### YOUR TASK
The line with "Where should I" through the last line of the entries: give these again exactly, and only these, without any pictures.

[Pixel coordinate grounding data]
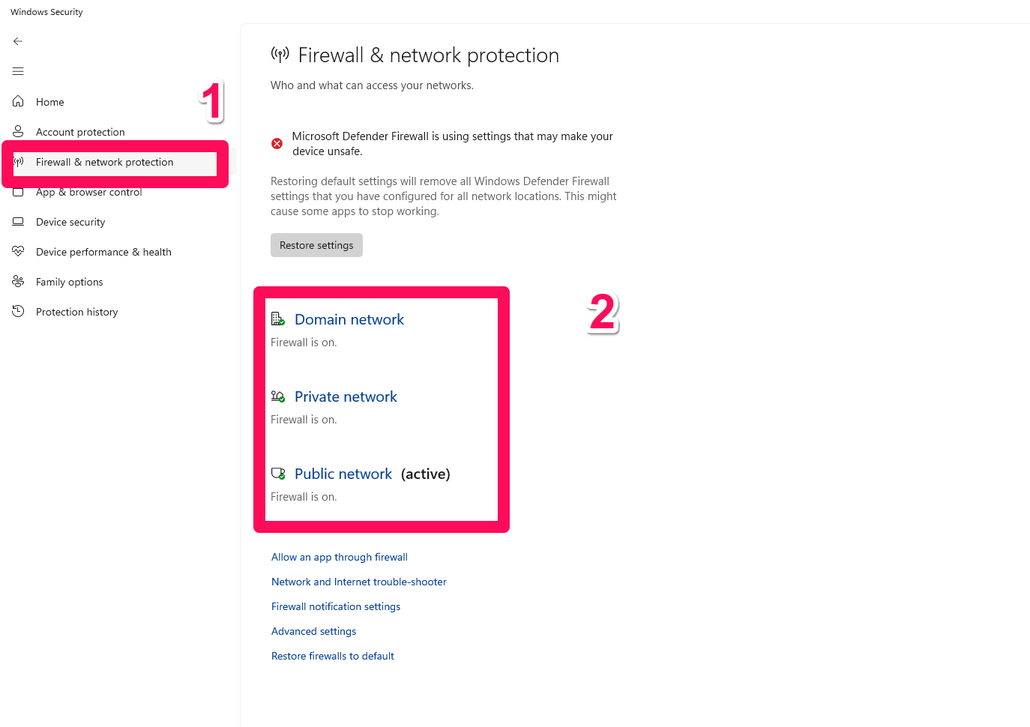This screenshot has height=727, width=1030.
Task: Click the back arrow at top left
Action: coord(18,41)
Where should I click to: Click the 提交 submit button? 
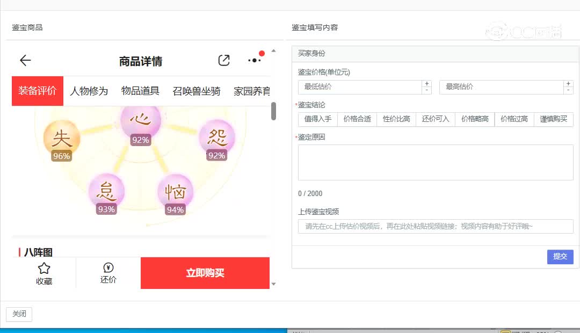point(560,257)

### TASK ANSWER
Where should I click to: Click the 提交 submit button? 
point(560,257)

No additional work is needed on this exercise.